Friday, December 6, 2024

Review 534: The Glorious American Essay

The Glorious American Essay: One Hundred Essays from Colonial Times to the Present The Glorious American Essay: One Hundred Essays from Colonial Times to the Present by Phillip Lopate
My rating: 5 of 5 stars


This collection of essays exceeded my expectations. They were in fact glorious. There were only a small few that I did not enjoy, and some were just amazing, absolutely amazing.
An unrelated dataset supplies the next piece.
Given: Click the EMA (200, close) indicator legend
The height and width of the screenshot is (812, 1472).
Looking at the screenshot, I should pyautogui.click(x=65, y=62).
One of my favorite essays is a long one by Wallace Stegner (1980): The Twilight on Self-Reliance: Frontier Values and Contemporary America. In this essay he covers with the early start of the Americas, with conquest and plundering of resources; then came the colonists, values and the “new” cheap land. The history of the United States is here comprehensively in this one essay that explains nearly everything. I was absolutely astonished by this essay.

Only one essay per writer, the essays are of varying lengths, a few very short just a couple of pages and several that are over twenty. Included are many, many familiar names, and many that are not. Even with the familiar the essays chosen are not the typical ones found in anthologies.

The book is dense, tiny print hardly any spaces and shrank the book to 900 pages, what a normal printing book might reach 1,500. When I started I quickly realized it would take some months. It did, just over three months for me with fairly consistent reading, but I had expected it to take longer. This book takes some considerable time to get through, but it was worth it.